Merge separate PDFs into one combined file when related pages belong together again.
Join several PDFs into one file without changing the core workflow.
It works well for reports, invoices, chapters, scans, and mixed PDFs that should live in one document.
Preview
Merge separate PDFs into one combined file when related pages belong together again.
Options
No extra options needed for this tool.
When combining PDFs makes life easier
This tool is useful when related pages are spread across multiple files and should become one document again. It keeps the merge process simple and centered around the file order you choose.
It works well for reports, invoices, scan batches, chapters, and grouped records.
How to merge PDF files
- Upload the PDF files you want to combine.
- Reorder the files first if the sequence matters.
- Start the merge and wait for the single output file to be built.
- Download the combined PDF when it is ready.
Build the final sequence before joining files
A merged PDF follows the file order, so arrange the set according to the reader’s journey: cover, contents, main sections, appendices, and supporting records. Rename files with temporary sequence numbers when titles sort unpredictably. Open each source and confirm that it is the correct revision. Merging an outdated attachment into an otherwise final packet is easy to miss after the files become one long document.

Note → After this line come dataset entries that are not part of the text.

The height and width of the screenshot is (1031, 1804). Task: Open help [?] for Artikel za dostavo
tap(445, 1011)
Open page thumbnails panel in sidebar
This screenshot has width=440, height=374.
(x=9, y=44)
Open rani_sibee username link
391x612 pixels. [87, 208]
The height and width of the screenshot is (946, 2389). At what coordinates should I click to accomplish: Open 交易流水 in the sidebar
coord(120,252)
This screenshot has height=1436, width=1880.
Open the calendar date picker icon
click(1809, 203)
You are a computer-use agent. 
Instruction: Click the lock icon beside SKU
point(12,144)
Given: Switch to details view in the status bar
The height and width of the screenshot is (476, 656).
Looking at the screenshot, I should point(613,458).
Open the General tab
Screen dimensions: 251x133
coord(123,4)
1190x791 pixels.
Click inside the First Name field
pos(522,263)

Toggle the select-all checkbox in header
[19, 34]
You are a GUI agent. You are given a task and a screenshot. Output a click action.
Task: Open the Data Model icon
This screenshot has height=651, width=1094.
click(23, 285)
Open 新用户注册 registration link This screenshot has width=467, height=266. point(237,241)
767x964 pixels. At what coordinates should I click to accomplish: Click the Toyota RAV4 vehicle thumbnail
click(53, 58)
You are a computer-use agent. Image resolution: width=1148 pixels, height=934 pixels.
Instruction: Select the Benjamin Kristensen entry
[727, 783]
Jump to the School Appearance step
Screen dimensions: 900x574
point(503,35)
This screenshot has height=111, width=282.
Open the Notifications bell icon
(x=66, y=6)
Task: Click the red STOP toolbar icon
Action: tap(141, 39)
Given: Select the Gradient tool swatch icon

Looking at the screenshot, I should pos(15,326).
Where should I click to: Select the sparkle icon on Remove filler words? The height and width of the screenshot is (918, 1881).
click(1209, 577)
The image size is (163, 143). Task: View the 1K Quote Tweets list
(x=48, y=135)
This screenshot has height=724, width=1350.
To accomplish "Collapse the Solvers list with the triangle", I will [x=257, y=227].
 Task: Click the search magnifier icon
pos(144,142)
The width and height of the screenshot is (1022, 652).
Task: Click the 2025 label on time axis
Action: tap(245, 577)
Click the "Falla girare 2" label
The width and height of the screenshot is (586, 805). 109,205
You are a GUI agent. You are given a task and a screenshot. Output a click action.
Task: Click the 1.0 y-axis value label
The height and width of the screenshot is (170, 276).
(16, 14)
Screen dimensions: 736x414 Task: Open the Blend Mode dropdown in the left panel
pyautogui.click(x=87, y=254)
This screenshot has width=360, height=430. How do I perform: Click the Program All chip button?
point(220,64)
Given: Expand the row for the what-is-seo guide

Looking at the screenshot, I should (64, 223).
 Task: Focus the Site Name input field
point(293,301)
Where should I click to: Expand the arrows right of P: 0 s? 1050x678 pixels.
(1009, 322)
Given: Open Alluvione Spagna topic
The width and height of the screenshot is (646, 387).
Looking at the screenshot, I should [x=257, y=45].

Check page size and orientation across sources. Letters, scans, slides, and receipts may create a mixed document that jumps between dimensions. Mixed sizes can be valid, but they affect printing and on-screen zoom. Rotate pages before merging and crop obvious scanner borders when consistency matters. Password-protected or damaged PDFs may need to be handled separately with proper authorization.
Remove duplicate covers and repeated blank pages before the merge. Decide whether each source’s bookmarks, forms, and signatures must remain functional. Combining or rewriting signed documents can invalidate signatures, and interactive form field names may conflict. For formal signed packets, preserve original signed files alongside any convenience compilation and explain that the compilation is not the verification source.
Audit the combined document as a new publication
Compare the merged page count with the sum of the sources and inspect every transition between files. Make sure no page was duplicated, dropped, or placed upside down. Search for a distinctive phrase from each source to confirm its presence. If the packet is long, add bookmarks or a table of contents later so readers do not have to remember page ranges.
Repeated page numbers from the source documents can confuse readers. Either keep them as section-local numbering and explain the structure, or add a fresh continuous numbering layer. Review headers and confidentiality markings because content intended for different audiences may now share one file. A merge changes distribution context even when no page content changes.
Save the compilation under a descriptive versioned name and retain the individual originals. When one section changes, rebuild the merge from the source list rather than replacing pages informally without a record. For private material, apply appropriate access controls only after the final content has been reviewed. A well-managed merge produces one coherent packet while keeping its components traceable.